'Blow-Up' Director Passes Film Legend Michelangelo Antonioni Dies
Italian film legend Michelangelo Antonioni died peacefully in his home in Rome on Monday evening. The director was famous for groundbreaking films like "Blow-Up" and "L'avventura". He was 94.
A photo of Antonioni taken in 1993, in Paris.
The director achieved legendary status in the 1960s with movies that broke new ground in terms of aesthetics, including his trilogy, "L'avventura" in 1960, "La Notte" in 1961 and "L'eclisse" in 1962.

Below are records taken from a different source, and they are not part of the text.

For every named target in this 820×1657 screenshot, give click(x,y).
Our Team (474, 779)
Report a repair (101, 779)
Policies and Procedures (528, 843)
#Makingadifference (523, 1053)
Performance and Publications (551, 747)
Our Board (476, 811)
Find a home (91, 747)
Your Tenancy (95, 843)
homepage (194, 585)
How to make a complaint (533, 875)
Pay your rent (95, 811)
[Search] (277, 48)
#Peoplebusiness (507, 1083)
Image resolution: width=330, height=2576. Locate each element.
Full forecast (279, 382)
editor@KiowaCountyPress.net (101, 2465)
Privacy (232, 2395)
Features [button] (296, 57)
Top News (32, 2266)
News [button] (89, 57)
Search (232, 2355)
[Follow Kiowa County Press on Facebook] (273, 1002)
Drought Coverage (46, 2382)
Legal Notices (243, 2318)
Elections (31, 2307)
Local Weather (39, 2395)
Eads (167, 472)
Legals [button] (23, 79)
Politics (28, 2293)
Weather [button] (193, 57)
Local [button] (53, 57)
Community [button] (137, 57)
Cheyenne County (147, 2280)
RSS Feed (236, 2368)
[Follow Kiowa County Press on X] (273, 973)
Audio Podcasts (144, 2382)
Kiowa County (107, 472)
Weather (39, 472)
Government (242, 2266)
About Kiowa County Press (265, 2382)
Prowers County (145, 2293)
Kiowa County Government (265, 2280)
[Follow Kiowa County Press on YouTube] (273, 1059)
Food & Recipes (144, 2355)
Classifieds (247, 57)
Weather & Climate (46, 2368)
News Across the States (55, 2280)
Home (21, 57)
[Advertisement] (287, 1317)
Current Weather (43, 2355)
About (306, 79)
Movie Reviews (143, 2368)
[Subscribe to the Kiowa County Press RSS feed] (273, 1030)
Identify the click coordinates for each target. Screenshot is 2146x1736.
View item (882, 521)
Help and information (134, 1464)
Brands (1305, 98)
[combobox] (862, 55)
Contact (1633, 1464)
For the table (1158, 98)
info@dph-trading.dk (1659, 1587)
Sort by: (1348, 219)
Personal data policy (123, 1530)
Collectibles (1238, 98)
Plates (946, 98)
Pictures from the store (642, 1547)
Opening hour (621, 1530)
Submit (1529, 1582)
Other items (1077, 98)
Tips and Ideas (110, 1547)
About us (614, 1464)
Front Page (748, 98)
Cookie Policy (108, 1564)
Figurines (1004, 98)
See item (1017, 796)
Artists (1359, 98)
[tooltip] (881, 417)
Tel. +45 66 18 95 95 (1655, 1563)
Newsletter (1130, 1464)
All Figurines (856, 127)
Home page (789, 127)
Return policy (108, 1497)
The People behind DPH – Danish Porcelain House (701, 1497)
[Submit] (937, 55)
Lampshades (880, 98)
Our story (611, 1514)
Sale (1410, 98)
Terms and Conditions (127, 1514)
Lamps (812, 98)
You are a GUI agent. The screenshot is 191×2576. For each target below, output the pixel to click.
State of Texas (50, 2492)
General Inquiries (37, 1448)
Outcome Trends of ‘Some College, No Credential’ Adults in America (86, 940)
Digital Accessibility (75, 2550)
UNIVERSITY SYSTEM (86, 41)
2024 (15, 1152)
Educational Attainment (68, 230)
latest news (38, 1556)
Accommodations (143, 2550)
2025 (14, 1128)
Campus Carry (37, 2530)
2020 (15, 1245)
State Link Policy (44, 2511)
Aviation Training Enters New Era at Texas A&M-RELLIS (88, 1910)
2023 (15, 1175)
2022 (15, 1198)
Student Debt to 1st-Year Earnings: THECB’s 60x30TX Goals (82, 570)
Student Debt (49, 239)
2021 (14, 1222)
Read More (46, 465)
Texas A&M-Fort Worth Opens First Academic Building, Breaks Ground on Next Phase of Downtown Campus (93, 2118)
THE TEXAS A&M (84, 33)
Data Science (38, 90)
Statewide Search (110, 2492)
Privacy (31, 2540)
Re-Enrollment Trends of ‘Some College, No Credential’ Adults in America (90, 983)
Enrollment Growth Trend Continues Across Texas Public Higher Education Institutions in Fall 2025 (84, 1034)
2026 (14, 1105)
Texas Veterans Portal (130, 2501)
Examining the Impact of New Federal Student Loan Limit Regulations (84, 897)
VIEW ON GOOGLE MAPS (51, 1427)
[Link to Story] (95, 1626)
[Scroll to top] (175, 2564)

"Every movement of the head, every gesture, every camera movement became something necessary, irrevocable and unmistakable in his eyes," said the German film director Wim Wenders, who helped Antonioni publish his directorial memoirs, "That Bowling Alley on the Tiber." Hollywood gave him a life achievement Oscar in 1995 for his 25 films and several screenplays.
Together with Federico Fellini, Antonioni helped move Italian film away from the neorealist movement. His 1966 film "Blow-Up," about a fashion photographer in swinging sixties London, was an aesthetic criticism of the media and pop culture and won the Golden Palm at the Cannes Film Festival. He followed it up with "Zabriskie Point", an homage to the 1968 political movement, filmed in California's Death Valley.
Antonioni had been confined to a wheelchair since suffering a stroke in 1985. Severely weakened by the stroke, he was looked after by his wife, Enrica Fico, 41 years his junior. She was with him when he passed away peacefully in his chair Monday evening, according to Ansa. He died on the same day as another highly influential director, Ingmar Bergman.
Antonioni will be buried Thursday in Ferrara, the northern Italian city where he was born.